Exercise objective —
Scan the lines below and report each one containing "Development" by copying it.
++++++++++
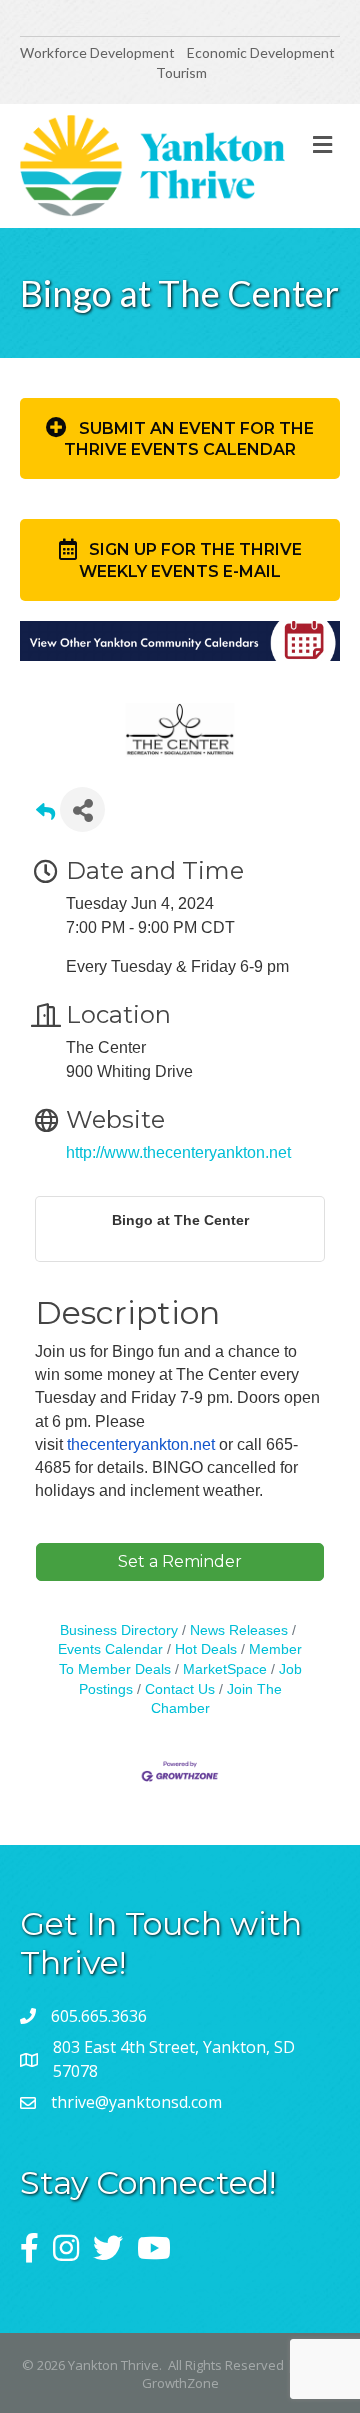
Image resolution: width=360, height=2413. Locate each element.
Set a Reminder (180, 1561)
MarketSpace (225, 1669)
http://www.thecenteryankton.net (178, 1152)
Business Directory (119, 1630)
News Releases (239, 1630)
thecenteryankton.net (141, 1444)
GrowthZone (180, 2383)
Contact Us (180, 1689)
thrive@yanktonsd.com (136, 2102)
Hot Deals (206, 1649)
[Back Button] (45, 815)
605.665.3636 (99, 2016)
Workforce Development (97, 52)
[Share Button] (82, 809)
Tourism (181, 72)
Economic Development (262, 52)
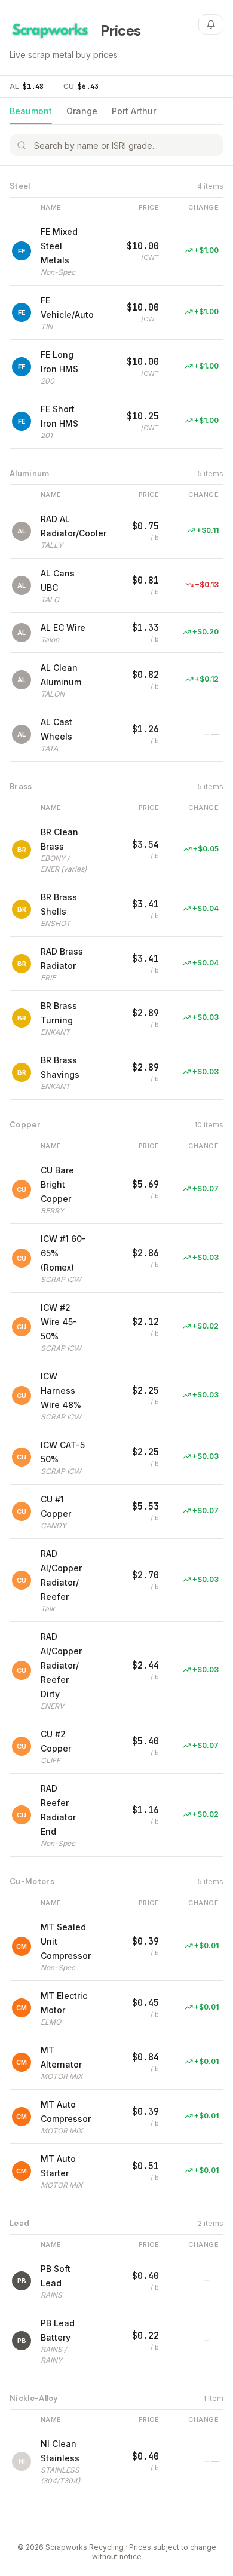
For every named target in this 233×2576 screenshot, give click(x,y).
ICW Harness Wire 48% (61, 1390)
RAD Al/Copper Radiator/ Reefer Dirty (61, 1665)
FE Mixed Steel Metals (59, 245)
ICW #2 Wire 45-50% (59, 1321)
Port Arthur (134, 111)
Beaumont (31, 111)
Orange (81, 111)
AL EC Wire (63, 627)
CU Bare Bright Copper (57, 1184)
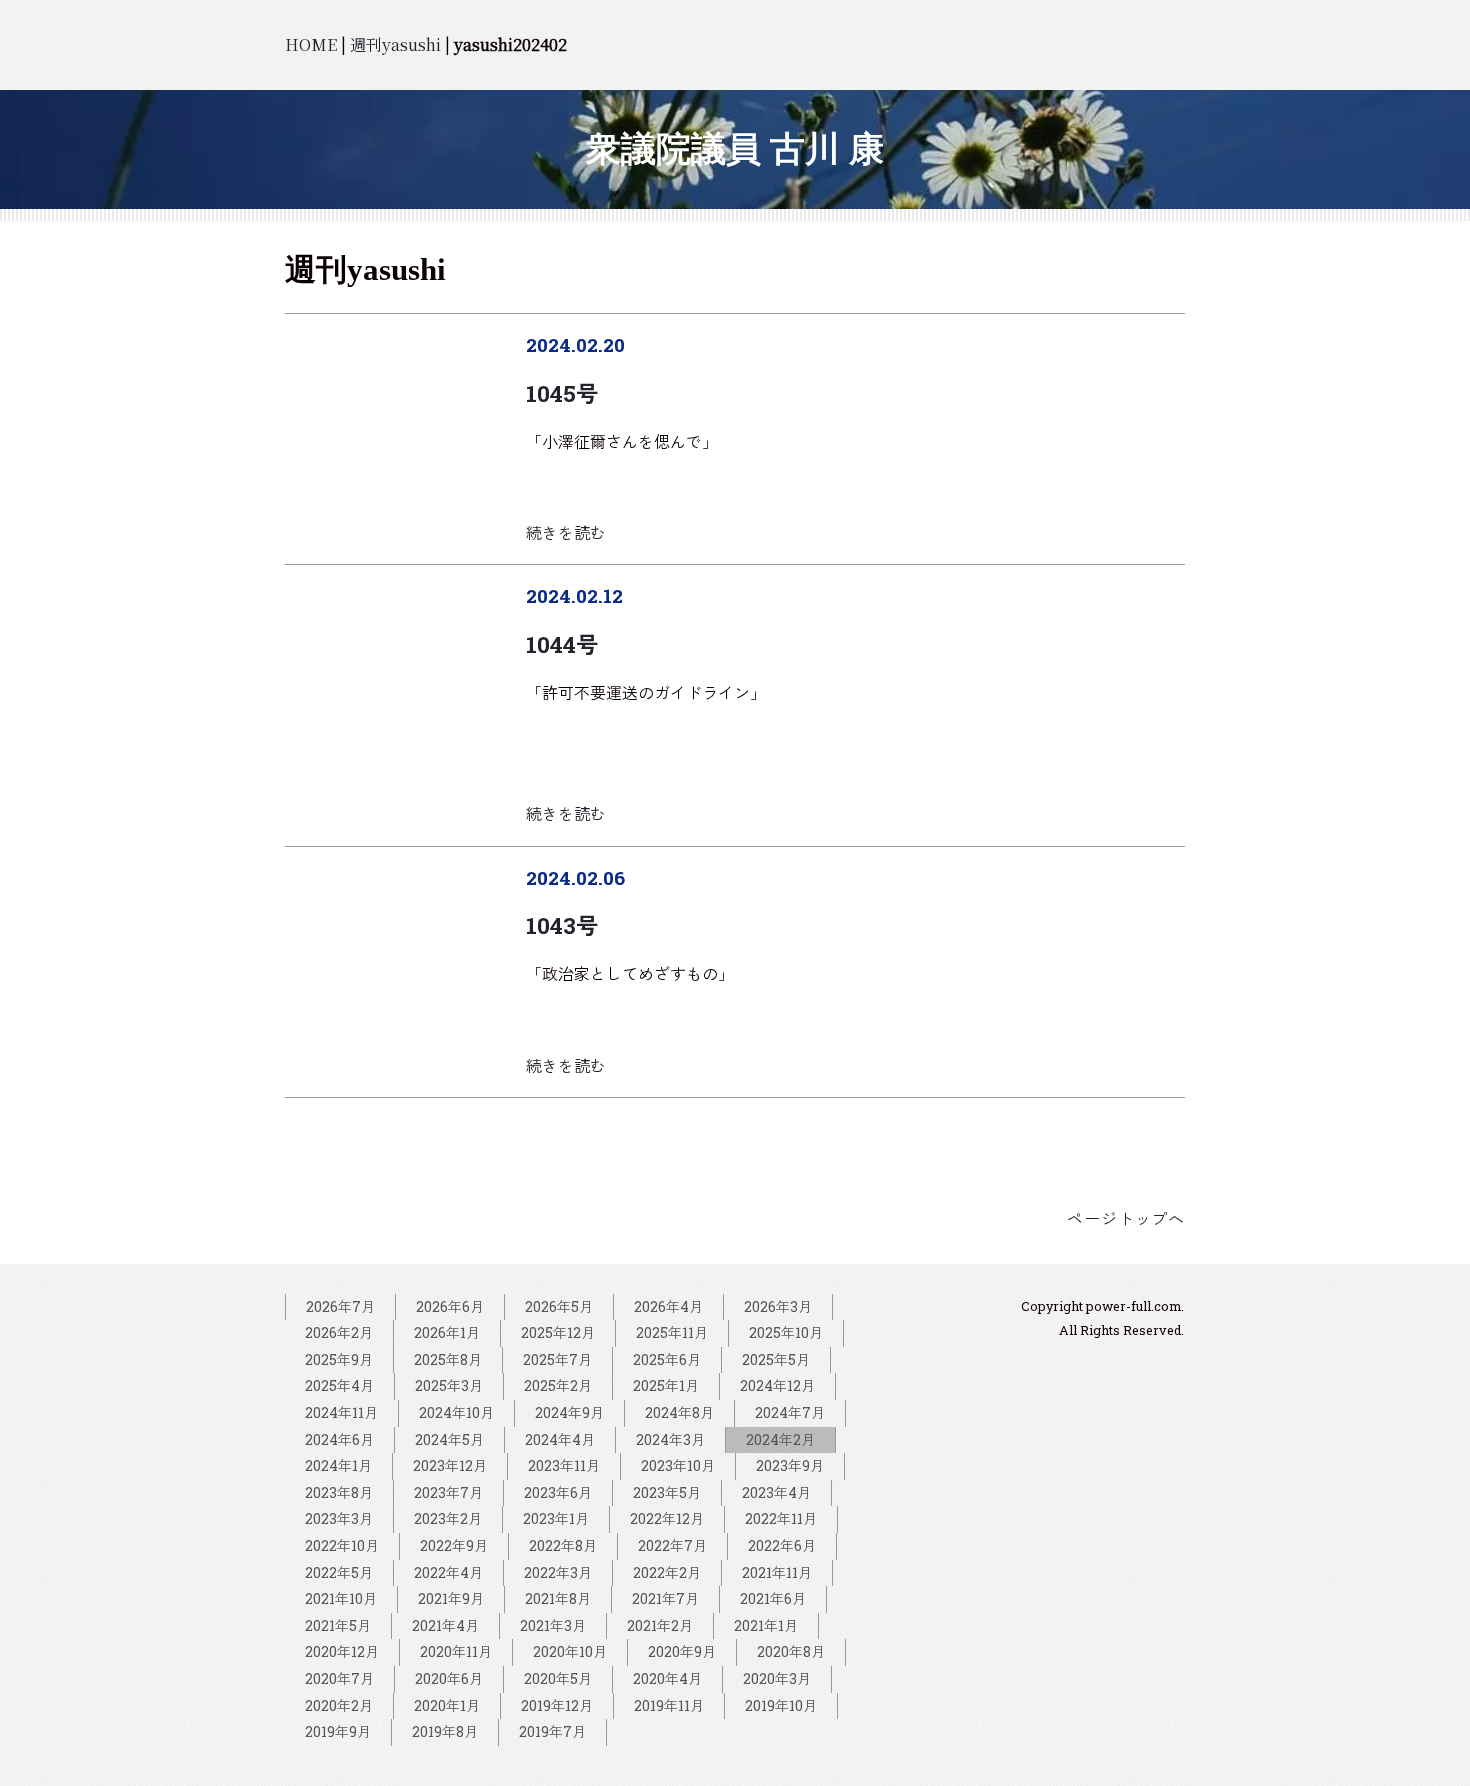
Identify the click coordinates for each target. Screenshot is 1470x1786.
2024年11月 (341, 1412)
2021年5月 (338, 1625)
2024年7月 (790, 1412)
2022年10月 (342, 1545)
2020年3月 (777, 1678)
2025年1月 (666, 1385)
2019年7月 (552, 1731)
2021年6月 (773, 1598)
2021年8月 (558, 1598)
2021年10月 (341, 1598)
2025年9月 (339, 1359)
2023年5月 (667, 1492)
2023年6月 (558, 1492)
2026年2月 (339, 1332)
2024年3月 (670, 1439)
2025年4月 (339, 1385)
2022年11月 (781, 1518)
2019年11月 (669, 1705)
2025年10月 (786, 1332)
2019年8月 (445, 1731)
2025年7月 (557, 1359)
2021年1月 (766, 1625)
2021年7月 (665, 1598)
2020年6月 (449, 1678)
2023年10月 (678, 1465)
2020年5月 (558, 1678)
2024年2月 (780, 1439)
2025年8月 (448, 1359)
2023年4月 (776, 1492)
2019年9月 (338, 1731)
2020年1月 (447, 1705)
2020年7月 (339, 1678)
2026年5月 (559, 1306)
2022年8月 (563, 1545)
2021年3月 (553, 1625)
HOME (311, 44)
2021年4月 (445, 1625)
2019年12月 (557, 1705)
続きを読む (566, 532)
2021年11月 (777, 1572)
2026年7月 (340, 1306)
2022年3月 (558, 1572)
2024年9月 (569, 1412)
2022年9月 (454, 1545)
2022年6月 (782, 1545)
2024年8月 (679, 1412)
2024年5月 (449, 1439)
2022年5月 (339, 1572)
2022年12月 (667, 1518)
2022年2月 (667, 1572)
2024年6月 (339, 1439)
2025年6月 (667, 1359)
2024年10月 (456, 1412)
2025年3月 (449, 1385)
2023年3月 (339, 1518)
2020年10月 (570, 1651)
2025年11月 (672, 1332)
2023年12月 (450, 1465)
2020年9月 (682, 1651)
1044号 (562, 644)
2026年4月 (668, 1306)
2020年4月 (667, 1678)
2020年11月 (456, 1651)
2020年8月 (791, 1651)
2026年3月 (778, 1306)
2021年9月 (451, 1598)
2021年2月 (660, 1625)
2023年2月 (448, 1518)
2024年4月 (560, 1439)
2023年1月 (556, 1518)
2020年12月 (342, 1651)
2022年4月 (448, 1572)
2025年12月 (558, 1332)
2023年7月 (448, 1492)
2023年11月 (564, 1465)
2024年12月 (777, 1385)
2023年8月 (339, 1492)
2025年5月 (776, 1359)
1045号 (562, 393)
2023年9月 (790, 1465)
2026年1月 (447, 1332)
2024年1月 (338, 1465)
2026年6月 (450, 1306)
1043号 (562, 925)
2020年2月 (339, 1705)
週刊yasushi (395, 44)
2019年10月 (781, 1705)
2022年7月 (672, 1545)
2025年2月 (558, 1385)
++++++++++
Response area —
Workforce Development (97, 52)
Economic Development (262, 52)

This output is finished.